- _Task item_
Whatever lies between the line that holds "Contact information (197, 1069)" and the final line of the records below, both included, should be repeated exactly; leave out the pictures and add nothing.

- _Saved entries_
━━━━

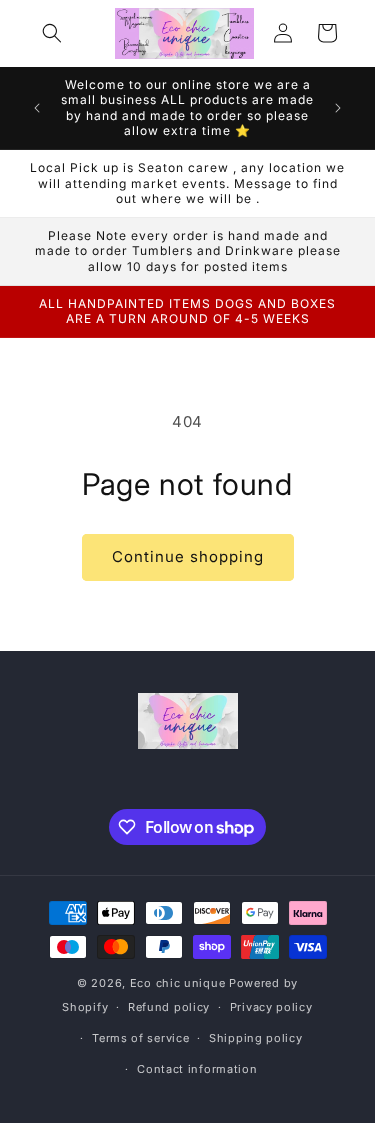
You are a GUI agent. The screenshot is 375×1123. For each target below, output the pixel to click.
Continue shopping (188, 556)
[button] (52, 33)
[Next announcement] (338, 108)
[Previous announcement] (37, 108)
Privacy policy (271, 1007)
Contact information (197, 1069)
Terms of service (140, 1038)
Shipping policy (256, 1038)
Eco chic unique (179, 983)
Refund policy (169, 1007)
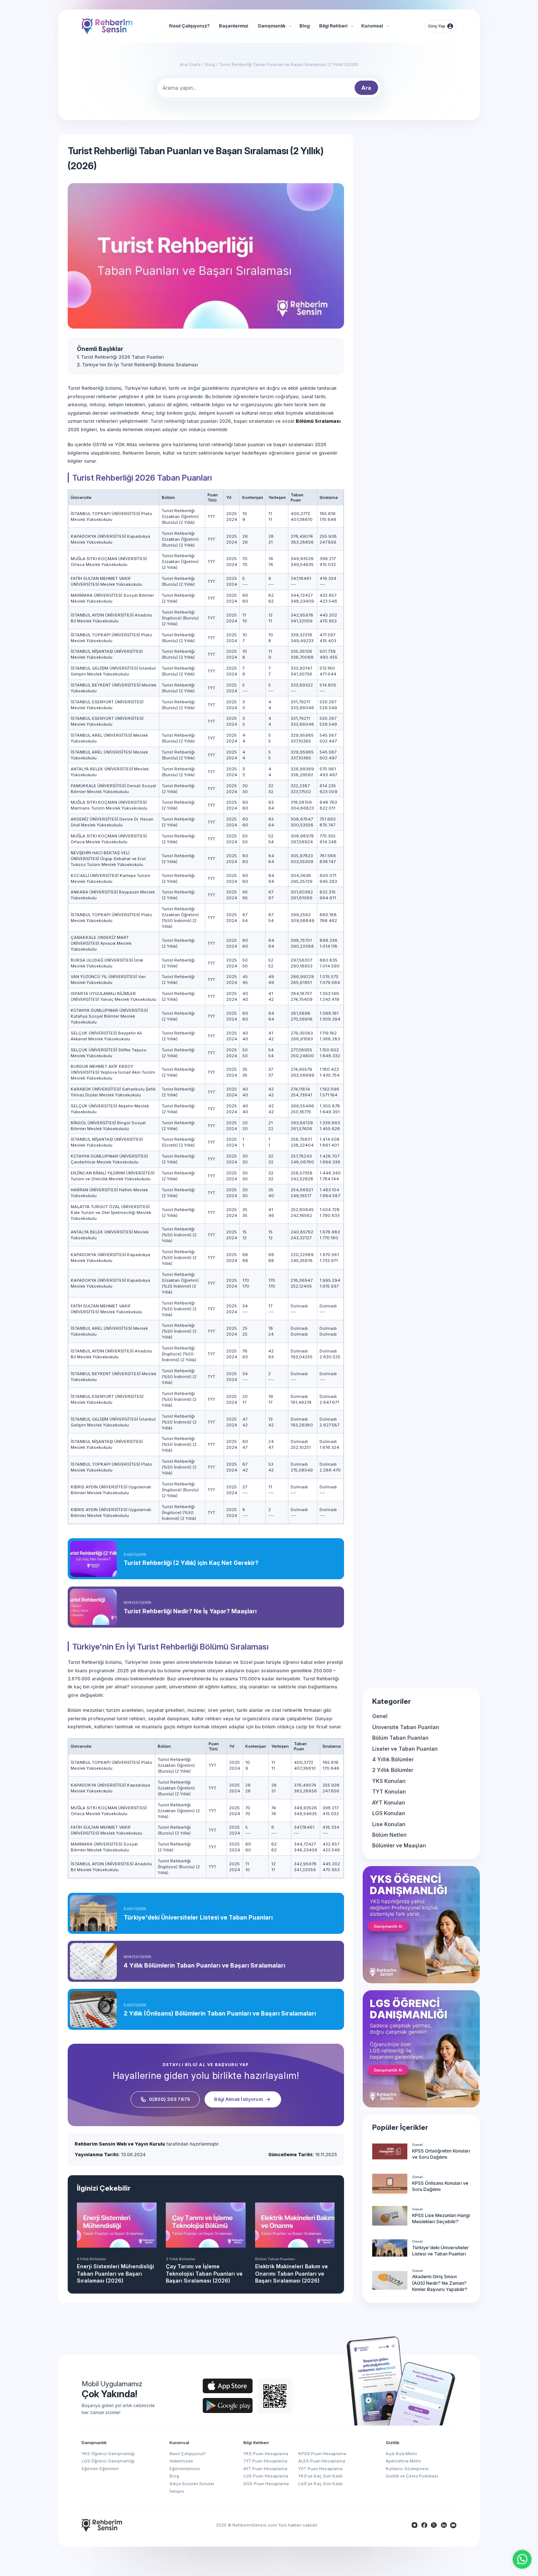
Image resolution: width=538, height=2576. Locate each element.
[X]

━━━━

- _Response area_
Contact information (197, 1069)
Terms of service (140, 1038)
Shipping policy (256, 1038)
Eco chic unique (179, 983)
Refund policy (169, 1007)
Image resolution: width=538, height=2576. Locate each element.
[X]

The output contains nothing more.